Lognormal Race Model
The Lognormal Race model (LNR) assumes evidence for each option races independently and that the first passage time for each option is lognormally distributed. One way in which the LNR has been used is to provide a likelihood function for the ACT-R cognitive architecture. An example of such an application can be found in ACTRModels.jl. We will present a simplified version below.
Example
In this example, we will demonstrate how to use the LNR in a generic two alternative forced choice task.
Load Packages
The first step is to load the required packages.
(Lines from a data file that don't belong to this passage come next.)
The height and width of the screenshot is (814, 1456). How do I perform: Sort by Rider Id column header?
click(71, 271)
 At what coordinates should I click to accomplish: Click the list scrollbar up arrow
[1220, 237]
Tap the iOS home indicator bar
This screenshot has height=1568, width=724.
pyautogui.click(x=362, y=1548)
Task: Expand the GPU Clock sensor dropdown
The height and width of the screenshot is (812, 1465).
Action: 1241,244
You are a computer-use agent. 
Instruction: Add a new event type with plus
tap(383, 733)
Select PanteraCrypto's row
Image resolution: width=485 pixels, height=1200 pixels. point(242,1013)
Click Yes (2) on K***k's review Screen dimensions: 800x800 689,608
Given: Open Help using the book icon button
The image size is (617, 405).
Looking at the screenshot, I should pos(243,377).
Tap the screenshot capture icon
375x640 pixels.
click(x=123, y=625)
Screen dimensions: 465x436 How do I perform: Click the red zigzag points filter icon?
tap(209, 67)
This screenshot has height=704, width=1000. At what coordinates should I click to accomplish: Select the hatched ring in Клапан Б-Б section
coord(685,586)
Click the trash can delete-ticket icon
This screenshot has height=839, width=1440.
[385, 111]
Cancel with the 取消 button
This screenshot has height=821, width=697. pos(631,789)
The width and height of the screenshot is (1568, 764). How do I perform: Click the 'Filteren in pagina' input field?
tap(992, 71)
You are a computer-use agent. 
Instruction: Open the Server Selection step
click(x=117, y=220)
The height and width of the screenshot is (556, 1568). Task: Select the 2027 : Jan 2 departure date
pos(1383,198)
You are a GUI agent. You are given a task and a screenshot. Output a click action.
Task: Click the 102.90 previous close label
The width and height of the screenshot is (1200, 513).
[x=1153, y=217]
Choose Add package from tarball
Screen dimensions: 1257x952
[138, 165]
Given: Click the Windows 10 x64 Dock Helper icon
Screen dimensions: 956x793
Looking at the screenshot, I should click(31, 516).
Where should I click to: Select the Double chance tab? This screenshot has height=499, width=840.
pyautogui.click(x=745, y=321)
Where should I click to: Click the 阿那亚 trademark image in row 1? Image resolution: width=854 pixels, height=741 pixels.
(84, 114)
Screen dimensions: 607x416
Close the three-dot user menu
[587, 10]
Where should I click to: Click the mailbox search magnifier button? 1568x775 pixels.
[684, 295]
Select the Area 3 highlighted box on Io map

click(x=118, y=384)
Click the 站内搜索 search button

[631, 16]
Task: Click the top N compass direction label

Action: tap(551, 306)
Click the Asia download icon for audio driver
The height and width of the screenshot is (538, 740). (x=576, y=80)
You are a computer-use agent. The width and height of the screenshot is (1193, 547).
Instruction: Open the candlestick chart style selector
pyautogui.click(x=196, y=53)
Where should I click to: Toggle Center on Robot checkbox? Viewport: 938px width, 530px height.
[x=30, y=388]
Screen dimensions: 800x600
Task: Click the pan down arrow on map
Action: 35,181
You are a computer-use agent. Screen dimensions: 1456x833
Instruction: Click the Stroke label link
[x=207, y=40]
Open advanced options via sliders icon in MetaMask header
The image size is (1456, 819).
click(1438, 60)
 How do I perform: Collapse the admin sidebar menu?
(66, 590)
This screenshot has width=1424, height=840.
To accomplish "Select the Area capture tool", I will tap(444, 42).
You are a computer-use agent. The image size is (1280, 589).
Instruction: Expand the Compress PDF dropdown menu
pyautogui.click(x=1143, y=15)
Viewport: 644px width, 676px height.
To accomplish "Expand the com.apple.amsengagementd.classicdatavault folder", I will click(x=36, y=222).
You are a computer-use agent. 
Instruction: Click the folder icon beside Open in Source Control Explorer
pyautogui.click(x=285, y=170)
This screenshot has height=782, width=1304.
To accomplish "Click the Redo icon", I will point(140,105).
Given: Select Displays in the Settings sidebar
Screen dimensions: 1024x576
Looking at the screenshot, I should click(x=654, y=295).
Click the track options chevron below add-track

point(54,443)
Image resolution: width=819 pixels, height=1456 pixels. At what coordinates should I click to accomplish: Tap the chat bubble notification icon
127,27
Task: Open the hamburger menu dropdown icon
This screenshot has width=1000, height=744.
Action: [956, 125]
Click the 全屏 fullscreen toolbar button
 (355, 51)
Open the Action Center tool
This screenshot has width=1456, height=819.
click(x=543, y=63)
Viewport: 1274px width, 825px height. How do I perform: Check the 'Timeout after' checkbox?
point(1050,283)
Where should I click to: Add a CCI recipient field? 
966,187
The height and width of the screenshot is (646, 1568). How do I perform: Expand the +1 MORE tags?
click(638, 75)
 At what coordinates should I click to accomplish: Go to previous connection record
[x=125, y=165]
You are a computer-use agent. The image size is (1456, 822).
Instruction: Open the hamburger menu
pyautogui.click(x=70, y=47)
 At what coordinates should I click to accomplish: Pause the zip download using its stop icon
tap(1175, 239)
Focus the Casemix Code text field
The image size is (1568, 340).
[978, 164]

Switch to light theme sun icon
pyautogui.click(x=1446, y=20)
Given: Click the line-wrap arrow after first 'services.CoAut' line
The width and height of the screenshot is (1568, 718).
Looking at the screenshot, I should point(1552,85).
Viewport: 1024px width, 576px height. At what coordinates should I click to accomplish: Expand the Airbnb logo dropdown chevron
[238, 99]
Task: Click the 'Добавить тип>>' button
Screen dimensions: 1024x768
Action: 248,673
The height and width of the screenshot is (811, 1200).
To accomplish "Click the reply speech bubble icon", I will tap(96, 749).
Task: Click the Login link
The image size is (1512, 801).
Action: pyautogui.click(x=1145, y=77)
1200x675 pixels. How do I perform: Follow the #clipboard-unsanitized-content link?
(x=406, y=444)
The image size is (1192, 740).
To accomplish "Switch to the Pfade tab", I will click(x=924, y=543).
using SequentialSamplingModels
using Plots
using Random
Random.seed!(8741)
Random.TaskLocalRNG()
Create Model Object
In the code below, we will define parameters for the LBA and create a model object to store the parameter values.
$\nu$
We will set $\nu [-1,-1.5]$.
ν = [-1,-1.5]
2-element Vector{Float64}:
-1.0
-1.5
$\sigma$
We will set the parameter $\sigma = [-1,-1.5]$
σ = [0.50,0.50]
2-element Vector{Float64}:
0.5
0.5
The lognormal has the following relationship to the normal distribution:
\[X \sim \mathrm{lognormal(\nu, \sigma)} \iff \log(X) \sim \mathrm{normal}(\nu, \sigma)\]
.
This means that $E[\log(X)] = \nu$ and $\mathrm{Var}[\log(X)] = \sigma^2$. Note that $\nu$ and $\sigma$ affect both the mean and variance of the lognormal distribution. See ACT-R for a possible theoretical intepretation of parameters $\nu$ and $\sigma$.
Non-Decision Time
Non-decision time is an additive constant representing encoding and motor response time.
τ = 0.30
0.3
LNR Constructor
Now that values have been asigned to the parameters, we will pass them to LNR
to generate the model object.
dist = LNR(ν, σ, τ)
LNR
┌───────────┬──────────────┐
│ Parameter │ Value │
├───────────┼──────────────┤
│ ν │ [-1.0, -1.5] │
│ σ │ [0.5, 0.5] │
│ τ │ 0.30 │
└───────────┴──────────────┘
Simulate Model
Now that the model is defined, we will generate $10,000$ choices and reaction times using rand
.
choices,rts = rand(dist, 10_000)
(choice = [2, 2, 2, 2, 2, 1, 2, 2, 1, 1 … 2, 1, 2, 2, 1, 2, 2, 2, 2, 2], rt = [0.5284763207797445, 0.48267873010783957, 0.44032397928290745, 0.6437382290157518, 0.5532541679569261, 0.6121618789928376, 0.4537471611863404, 0.48120901356434786, 0.5461841032691223, 0.4901729278308987 … 0.45203066378683576, 0.5302903730855698, 0.3781620286425013, 0.4960131048155889, 0.4124525895307052, 0.5000283816472462, 0.4149261106183591, 0.4400940001768211, 0.48366631398201726, 0.5059093257359599])
Compute PDF
The PDF for each observation can be computed as follows:
pdf.(dist, choices, rts)
10000-element Vector{Float64}:
2.893933713353151
3.706240571191987
3.5983104899395717
0.8851584793472358
2.3566079596199976
0.6077189197307741
3.773027674800382
3.721402084206158
0.9906133787321555
1.0984568608062004
⋮
1.0607423671628675
1.1292158990007106
3.526837681589226
0.39093734361367666
3.4604315706050928
2.8498488628275926
3.593998733692935
3.6954823000465993
3.3551541321164993
Compute Log PDF
Similarly, the log PDF for each observation can be computed as follows:
logpdf.(dist, choices, rts)
10000-element Vector{Float64}:
1.0626167230931887
1.3100180397315186
1.2804644269523144
-0.12198857729707013
0.8572232798777513
-0.49804280698536785
1.3278777759142926
1.3141005016309444
-0.009430953233600659
0.0939063410711296
⋮
0.05896900937595628
0.1215234971782671
1.2604016285303623
-0.9392079783499512
1.2413933126800751
1.0472659622875784
1.2792654360221105
1.3071110736349603
1.2104977103867194
Compute Choice Probability
The choice probability $\Pr(C=c)$ is computed by passing the model and choice index to cdf
.
cdf(dist, 1, Inf)
NaN
To compute the joint probability of choosing $c$ within $t$ seconds, i.e., $\Pr(T \leq t \wedge C=c)$, pass a third argument for $t$.
Plot Simulation
The code below overlays the PDF on reaction time histograms for each option.
histogram(dist)
plot!(dist; t_range=range(.301, 1, length=100))
References
Heathcote, A., & Love, J. (2012). Linear deterministic accumulator models of simple choice. Frontiers in psychology, 3, 292.
Rouder, J. N., Province, J. M., Morey, R. D., Gomez, P., & Heathcote, A. (2015). The lognormal race: A cognitive-process model of choice and latency with desirable psychometric properties. Psychometrika, 80, 491-513.